According to the present invention, it is possible to prevent clogging and reliably generate ammonia when the ammonia generator is started. Further, according to the present invention, it is possible to perform reliable denitration at the time of starting the denitration device and to reliably prevent the outflow of ammonia from the boiler.

[Brief description of drawings]

FIG. 1 is an explanatory diagram showing an example of a denitration device in a boiler for carrying out the present invention.
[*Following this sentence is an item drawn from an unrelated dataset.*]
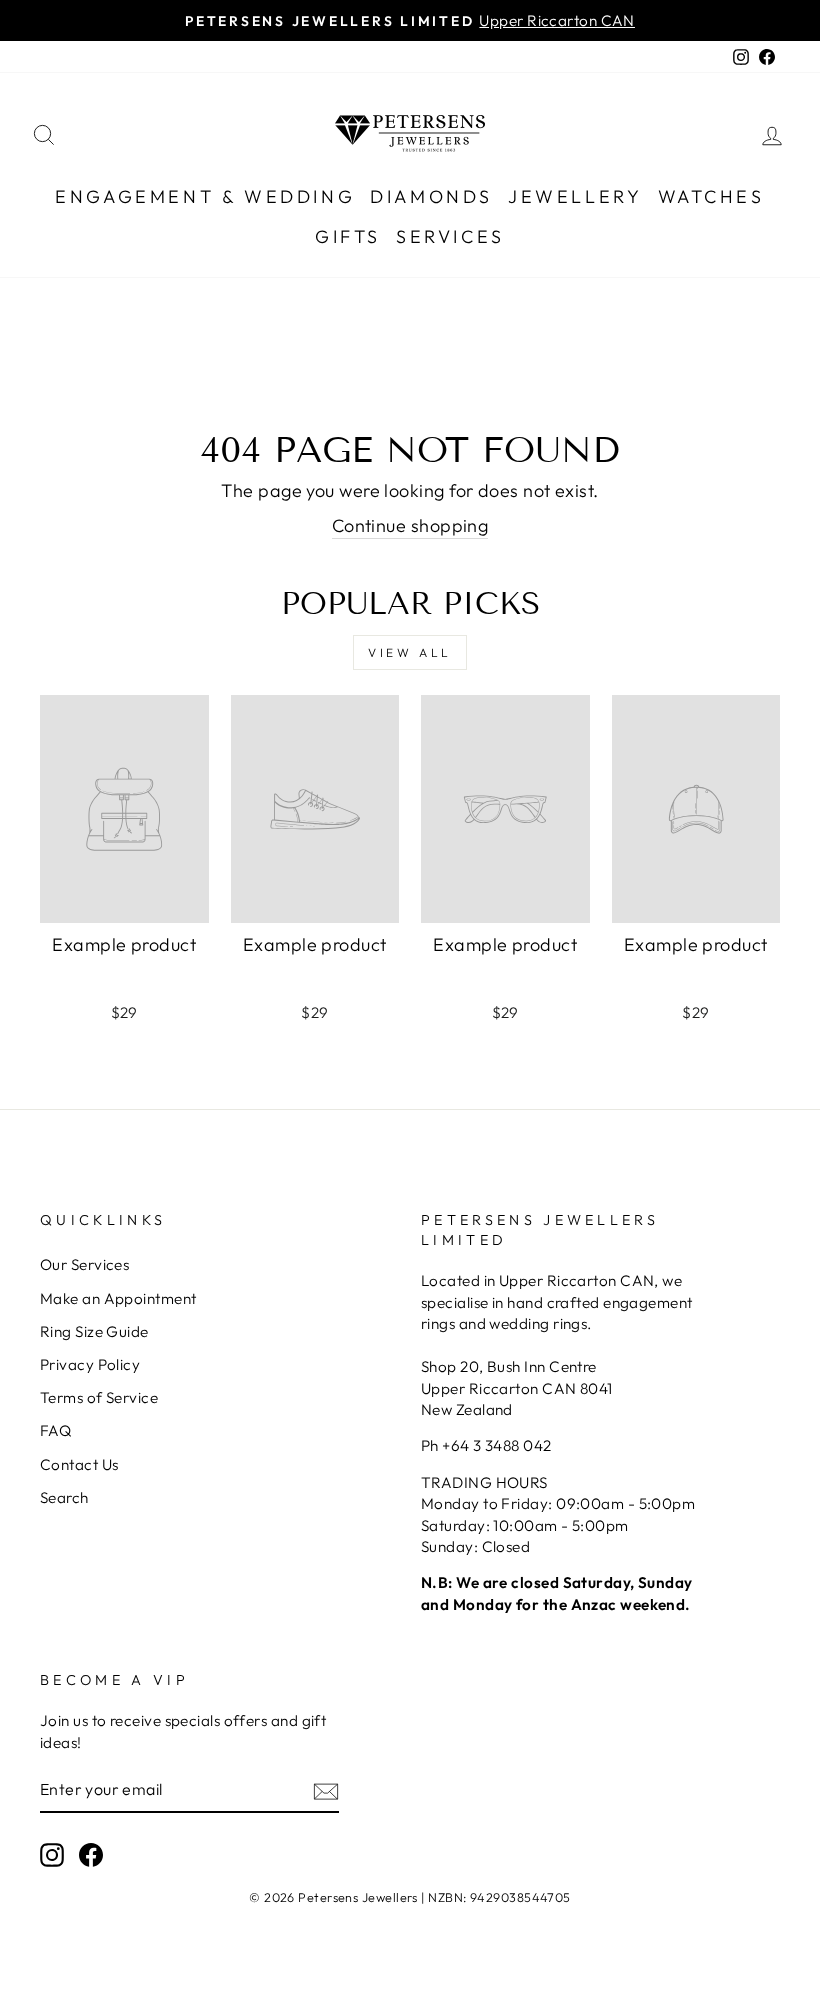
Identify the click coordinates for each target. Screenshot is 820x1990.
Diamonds (431, 196)
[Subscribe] (326, 1790)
FIG. 2 is a vertical cross-sectional explanatory view showing an example of the configuration of the ammonia generator of FIG.

[Explanation of symbols]

1 boiler 7 Denitration equipment 8 Ammonia generator 5 gas passages 9 Ammonia charging means 10 DeNOx catalyst

   ─────────────────────────────────────────────────── ─── Continued front page    (72) Inventor Koichi Masuda             7 Horie-cho, Matsuyama City, Ehime Prefecture Miura Co., Ltd.             In the laboratory (72) Inventor Ishi ▲ Saki ▼ Nobuyuki             7 Horie-cho, Matsuyama City, Ehime Prefecture Miura Industrial Co., Ltd.             In the company (72) Inventor Yukihiro Isshiki             7 Horie-cho, Matsuyama City, Ehime Prefecture Miura Industrial Co., Ltd.             In the company F-term (reference) 4D002 AA12 AB01 AC01 BA06 DA07                       EA06                 4D048 AA06 AB02 AC04 DA01 DA02                       DA06 DA10 DA13

Claims (2)

[Claims] 1. A method of operating an ammonia generator 8 for heating urea water to generate ammonia, wherein the supply of urea water is controlled in accordance with the operating condition of the ammonia generator 8. Ammonia generator operating method. 2. Ammonia generator 8 for heating urea water to generate ammonia, ammonia feeding means 9 provided at the outlet of gas passage 5 of boiler 1, and denitrification provided downstream of this ammonia feeding means 9. A method for operating a denitration device 7 in a boiler 1 comprising a catalyst 10, wherein urea water is supplied to the ammonia production device 8 based on an operating condition of the ammonia production device 8 and a temperature of the denitration catalyst 10. A method for operating a denitration device in a boiler, which is characterized by controlling.